In The Washington Post, Jennifer Rubin went so far as to suggest that we don’t need a select committee on Benghazi, but on the Obama administration’s Middle East policy, and Senate Select Committee as well. This in an intriguing thought, but for now, the House Benghazi Committee can shed much light on the making of the Middle East disaster by getting to the bottom of what happened on September 11, 2012.

The committee composed of seven Republicans and five Democrats has started the work of closed door interviews and reviews of documents relating to Benghazi. Committee Chairman Trey Gowdy, R-S.C., however, has stated clearly that he does not want a politicized investigation. Nor is he expecting it to be done before the mid-term elections in November.

Gowdy has not ruled out a few hearings when Congress is back in September, but that is not his main focus of his work.  “I can get more information in a five-hour deposition than I can in five minutes of listening to a colleague ask questions in committee hearings,” Gowdy told the ABC News blog “The Note”.

“If it’s about getting the information,” he added, “then you want to use the investigatory tool that is most calculated and gets you the most amount of information and that’s not five minutes in a committee hearing.”

This low-key, factual approach raises the possibility that the Select Committee will get to the truth. It does, however, leave the committee vulnerable in the absence of any newsworthy information, as its critics will have an open field. Yet, its work could have a profound impact on how U.S. foreign policy in the Middle East is understood.
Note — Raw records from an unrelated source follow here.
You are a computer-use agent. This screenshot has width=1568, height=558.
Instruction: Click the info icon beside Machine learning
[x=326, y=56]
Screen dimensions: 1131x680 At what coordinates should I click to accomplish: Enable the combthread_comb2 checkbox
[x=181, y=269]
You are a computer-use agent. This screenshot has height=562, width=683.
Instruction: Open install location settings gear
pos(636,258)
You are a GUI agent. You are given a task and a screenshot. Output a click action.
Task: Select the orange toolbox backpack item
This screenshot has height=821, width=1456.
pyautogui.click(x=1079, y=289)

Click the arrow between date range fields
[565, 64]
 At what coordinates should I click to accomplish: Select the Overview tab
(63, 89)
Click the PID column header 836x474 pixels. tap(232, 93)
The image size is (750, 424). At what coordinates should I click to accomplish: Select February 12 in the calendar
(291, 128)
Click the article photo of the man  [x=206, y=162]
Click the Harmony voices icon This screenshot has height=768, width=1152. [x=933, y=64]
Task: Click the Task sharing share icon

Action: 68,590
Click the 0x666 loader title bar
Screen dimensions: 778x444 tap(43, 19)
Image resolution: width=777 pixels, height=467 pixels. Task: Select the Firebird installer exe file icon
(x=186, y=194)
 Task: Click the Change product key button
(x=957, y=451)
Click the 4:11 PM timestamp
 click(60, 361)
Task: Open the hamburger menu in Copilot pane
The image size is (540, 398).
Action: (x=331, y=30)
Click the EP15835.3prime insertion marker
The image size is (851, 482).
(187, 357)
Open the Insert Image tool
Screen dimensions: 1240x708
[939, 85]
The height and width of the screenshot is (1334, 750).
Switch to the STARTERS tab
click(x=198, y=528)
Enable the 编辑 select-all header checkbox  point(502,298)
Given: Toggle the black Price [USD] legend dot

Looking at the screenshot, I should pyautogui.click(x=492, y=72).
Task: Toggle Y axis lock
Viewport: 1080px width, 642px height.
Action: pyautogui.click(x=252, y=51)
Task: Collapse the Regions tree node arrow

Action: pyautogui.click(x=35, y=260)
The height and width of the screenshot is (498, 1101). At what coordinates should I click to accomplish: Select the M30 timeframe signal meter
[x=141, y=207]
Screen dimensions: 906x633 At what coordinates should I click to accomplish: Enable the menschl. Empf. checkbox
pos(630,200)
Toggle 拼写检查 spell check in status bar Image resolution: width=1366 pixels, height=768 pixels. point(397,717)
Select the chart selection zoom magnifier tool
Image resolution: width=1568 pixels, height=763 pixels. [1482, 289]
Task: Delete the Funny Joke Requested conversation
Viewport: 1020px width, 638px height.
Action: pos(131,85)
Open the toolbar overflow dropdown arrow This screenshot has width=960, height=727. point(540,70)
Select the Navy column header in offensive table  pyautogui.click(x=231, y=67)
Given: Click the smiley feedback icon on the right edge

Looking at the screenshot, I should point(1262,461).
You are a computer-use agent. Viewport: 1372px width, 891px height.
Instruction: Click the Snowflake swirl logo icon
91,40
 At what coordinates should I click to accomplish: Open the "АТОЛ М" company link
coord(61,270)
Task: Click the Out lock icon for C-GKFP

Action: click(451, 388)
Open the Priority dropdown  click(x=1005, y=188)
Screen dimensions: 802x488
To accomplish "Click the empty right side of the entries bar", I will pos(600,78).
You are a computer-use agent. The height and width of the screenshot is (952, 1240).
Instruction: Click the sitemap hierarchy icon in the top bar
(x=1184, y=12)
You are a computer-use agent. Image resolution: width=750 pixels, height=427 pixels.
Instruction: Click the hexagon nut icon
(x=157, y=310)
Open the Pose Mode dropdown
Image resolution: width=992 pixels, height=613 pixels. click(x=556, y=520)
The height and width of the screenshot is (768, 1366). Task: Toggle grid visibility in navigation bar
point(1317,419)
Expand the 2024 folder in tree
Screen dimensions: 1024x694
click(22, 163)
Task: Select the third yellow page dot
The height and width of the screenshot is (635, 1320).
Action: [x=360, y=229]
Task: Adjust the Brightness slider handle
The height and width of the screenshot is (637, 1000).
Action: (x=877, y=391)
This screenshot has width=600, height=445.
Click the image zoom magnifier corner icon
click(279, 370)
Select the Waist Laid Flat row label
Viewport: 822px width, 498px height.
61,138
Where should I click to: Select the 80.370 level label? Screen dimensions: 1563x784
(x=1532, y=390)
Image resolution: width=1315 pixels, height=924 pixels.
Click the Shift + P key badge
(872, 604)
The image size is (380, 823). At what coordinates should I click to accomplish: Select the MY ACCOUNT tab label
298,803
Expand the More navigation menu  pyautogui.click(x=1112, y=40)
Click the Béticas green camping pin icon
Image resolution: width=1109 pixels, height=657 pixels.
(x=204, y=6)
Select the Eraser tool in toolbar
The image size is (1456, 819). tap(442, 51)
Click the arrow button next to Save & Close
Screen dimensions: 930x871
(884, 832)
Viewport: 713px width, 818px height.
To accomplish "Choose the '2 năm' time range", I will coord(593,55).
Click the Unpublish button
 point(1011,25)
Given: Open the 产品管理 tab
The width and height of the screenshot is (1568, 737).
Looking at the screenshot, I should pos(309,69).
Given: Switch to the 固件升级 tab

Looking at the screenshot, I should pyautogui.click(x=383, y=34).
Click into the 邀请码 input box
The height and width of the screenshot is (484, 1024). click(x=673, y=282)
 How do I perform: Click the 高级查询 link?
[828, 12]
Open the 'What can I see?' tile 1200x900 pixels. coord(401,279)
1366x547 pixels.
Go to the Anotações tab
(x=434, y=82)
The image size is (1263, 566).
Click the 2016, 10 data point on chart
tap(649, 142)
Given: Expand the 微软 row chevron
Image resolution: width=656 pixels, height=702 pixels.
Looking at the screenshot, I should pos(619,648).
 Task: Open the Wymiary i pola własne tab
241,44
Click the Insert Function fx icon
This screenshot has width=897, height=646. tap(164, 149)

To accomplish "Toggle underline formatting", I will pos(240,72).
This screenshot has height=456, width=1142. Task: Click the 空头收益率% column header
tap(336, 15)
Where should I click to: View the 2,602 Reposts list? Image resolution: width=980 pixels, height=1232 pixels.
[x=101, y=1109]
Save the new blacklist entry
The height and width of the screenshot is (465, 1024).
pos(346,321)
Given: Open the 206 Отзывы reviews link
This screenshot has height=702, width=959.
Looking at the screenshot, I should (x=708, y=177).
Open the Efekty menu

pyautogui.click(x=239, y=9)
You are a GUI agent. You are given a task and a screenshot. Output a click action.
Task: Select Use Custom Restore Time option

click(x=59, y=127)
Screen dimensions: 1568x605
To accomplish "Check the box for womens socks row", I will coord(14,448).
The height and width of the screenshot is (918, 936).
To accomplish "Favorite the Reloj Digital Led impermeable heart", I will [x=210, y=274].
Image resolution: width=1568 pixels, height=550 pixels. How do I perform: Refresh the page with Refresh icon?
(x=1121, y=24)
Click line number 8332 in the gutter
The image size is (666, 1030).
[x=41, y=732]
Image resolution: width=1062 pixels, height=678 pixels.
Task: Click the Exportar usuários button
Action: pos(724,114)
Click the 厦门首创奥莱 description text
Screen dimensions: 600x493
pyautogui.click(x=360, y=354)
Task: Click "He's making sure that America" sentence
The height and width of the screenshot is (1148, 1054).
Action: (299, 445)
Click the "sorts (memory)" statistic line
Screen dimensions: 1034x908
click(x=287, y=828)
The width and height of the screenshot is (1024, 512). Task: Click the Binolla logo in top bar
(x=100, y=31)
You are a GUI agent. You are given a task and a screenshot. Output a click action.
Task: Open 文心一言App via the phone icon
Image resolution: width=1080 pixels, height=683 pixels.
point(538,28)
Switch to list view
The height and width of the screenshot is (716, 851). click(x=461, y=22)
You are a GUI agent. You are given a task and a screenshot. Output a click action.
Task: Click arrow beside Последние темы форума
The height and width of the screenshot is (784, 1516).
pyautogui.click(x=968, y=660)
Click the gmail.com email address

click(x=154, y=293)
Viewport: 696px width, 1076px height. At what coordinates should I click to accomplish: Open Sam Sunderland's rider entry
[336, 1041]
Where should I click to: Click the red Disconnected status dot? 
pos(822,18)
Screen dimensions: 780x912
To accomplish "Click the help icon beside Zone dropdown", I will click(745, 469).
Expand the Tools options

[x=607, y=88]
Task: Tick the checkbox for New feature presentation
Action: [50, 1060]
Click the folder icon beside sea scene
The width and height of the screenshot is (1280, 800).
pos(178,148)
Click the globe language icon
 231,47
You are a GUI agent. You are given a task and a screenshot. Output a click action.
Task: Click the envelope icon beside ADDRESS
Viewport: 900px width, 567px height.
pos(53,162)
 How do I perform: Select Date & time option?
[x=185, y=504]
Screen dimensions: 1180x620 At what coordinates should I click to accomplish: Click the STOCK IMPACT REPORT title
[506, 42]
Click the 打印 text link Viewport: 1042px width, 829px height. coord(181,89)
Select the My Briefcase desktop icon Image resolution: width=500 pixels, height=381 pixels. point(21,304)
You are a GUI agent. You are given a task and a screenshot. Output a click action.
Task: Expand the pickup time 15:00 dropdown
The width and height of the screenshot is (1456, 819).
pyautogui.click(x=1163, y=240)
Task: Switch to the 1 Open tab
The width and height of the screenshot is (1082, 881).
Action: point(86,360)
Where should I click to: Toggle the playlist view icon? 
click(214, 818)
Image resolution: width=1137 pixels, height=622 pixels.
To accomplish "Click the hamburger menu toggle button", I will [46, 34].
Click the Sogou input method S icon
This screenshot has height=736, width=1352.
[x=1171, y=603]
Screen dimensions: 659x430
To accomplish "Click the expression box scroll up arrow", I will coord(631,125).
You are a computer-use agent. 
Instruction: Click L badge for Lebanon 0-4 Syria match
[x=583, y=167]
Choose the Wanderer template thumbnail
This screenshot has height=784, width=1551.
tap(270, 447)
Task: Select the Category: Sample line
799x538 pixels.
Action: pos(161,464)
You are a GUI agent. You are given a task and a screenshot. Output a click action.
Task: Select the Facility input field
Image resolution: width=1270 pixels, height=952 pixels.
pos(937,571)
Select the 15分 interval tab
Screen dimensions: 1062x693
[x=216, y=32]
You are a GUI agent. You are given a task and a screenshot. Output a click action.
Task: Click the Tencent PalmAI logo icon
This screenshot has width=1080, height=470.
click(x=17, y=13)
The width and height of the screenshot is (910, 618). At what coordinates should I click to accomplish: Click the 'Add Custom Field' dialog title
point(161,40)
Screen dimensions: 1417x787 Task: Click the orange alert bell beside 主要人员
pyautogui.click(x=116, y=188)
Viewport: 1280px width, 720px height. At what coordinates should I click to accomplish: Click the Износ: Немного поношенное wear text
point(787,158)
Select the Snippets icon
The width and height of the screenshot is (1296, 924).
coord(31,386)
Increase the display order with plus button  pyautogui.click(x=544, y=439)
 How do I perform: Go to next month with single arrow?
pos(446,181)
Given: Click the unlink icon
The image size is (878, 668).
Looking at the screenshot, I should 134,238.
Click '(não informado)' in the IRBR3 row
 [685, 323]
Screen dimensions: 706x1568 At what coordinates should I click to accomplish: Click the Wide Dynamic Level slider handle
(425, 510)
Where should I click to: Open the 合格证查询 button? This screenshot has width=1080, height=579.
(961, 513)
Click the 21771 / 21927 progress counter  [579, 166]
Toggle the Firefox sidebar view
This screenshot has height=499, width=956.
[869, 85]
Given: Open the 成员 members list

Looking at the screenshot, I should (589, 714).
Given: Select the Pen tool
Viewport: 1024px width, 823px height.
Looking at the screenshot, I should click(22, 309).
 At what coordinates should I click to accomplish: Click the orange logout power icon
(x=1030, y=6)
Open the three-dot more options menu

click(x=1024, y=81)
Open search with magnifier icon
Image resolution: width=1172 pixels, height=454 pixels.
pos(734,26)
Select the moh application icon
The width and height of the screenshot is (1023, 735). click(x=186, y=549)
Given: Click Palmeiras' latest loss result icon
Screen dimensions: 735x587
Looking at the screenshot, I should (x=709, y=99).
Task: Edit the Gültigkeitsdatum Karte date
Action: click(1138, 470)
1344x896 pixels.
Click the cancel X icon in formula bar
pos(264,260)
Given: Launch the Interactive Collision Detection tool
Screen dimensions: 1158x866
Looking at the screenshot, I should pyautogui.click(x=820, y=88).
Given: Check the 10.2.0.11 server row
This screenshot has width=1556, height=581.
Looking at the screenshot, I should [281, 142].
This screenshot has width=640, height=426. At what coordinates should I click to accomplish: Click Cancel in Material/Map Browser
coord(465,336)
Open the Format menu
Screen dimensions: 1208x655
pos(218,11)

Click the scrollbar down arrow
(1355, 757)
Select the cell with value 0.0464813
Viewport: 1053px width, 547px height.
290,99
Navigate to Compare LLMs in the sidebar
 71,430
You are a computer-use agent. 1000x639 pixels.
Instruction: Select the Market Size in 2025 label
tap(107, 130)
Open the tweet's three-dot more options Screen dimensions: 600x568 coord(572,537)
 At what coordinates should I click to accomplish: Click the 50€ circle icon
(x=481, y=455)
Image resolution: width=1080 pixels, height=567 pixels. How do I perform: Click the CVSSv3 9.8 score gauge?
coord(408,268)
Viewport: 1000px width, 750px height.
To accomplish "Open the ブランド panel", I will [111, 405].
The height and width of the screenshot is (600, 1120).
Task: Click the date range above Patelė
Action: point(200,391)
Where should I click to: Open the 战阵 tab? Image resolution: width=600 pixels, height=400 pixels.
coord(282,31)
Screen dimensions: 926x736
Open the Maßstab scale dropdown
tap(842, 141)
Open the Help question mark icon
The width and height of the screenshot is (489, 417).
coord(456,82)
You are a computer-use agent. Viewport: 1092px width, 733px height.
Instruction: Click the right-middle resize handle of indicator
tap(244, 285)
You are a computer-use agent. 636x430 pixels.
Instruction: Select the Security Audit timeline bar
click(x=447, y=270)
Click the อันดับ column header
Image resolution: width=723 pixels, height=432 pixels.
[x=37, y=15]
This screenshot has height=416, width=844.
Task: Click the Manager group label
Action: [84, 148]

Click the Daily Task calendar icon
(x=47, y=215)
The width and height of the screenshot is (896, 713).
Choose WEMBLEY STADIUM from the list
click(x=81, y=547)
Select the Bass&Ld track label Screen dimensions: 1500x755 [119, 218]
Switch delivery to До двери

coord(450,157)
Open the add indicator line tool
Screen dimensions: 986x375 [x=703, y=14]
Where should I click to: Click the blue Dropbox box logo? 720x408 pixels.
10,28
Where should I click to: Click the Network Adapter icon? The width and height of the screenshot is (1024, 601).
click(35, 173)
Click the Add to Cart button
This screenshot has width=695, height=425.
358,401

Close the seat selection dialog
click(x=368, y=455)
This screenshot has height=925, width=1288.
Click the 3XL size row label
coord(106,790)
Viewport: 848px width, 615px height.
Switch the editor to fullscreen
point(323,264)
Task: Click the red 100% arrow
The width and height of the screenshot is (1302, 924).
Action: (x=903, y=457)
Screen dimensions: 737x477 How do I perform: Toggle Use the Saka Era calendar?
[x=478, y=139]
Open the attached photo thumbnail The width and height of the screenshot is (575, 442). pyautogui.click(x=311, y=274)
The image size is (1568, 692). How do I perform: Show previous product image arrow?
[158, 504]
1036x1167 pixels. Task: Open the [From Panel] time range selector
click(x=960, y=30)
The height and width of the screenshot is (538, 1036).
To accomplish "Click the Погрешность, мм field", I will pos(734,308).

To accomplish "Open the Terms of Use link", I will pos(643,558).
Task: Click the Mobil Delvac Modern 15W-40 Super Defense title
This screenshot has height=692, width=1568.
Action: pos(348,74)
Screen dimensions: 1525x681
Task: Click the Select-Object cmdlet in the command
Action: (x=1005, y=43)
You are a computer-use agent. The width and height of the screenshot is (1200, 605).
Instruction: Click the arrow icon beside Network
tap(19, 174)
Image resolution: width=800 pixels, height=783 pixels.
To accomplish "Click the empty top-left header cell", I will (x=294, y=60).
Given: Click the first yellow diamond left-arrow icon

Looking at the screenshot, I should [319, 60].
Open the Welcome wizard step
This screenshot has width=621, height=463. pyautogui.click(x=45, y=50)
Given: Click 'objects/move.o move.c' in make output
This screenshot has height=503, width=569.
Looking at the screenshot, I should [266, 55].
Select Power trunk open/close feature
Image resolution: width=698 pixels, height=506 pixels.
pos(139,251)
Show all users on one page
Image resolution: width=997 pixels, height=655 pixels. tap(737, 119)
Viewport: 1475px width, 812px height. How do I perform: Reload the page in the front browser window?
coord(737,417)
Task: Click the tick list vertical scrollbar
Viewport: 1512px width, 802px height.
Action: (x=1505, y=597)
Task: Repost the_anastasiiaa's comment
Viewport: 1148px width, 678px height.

Consider this: The Obama administration, who dismissed Benghazi as a “phony scandal,” according to the New York Times, decided to start bombing the terrorist Islamic State forces to drive them from the Kurdish capitol of Erbil precisely because they feared another Benghazi. The loss of more Americans diplomats on the ground in the Middle East would be politically disastrous. Clearly, the continuing attention on Benghazi is affecting politicians.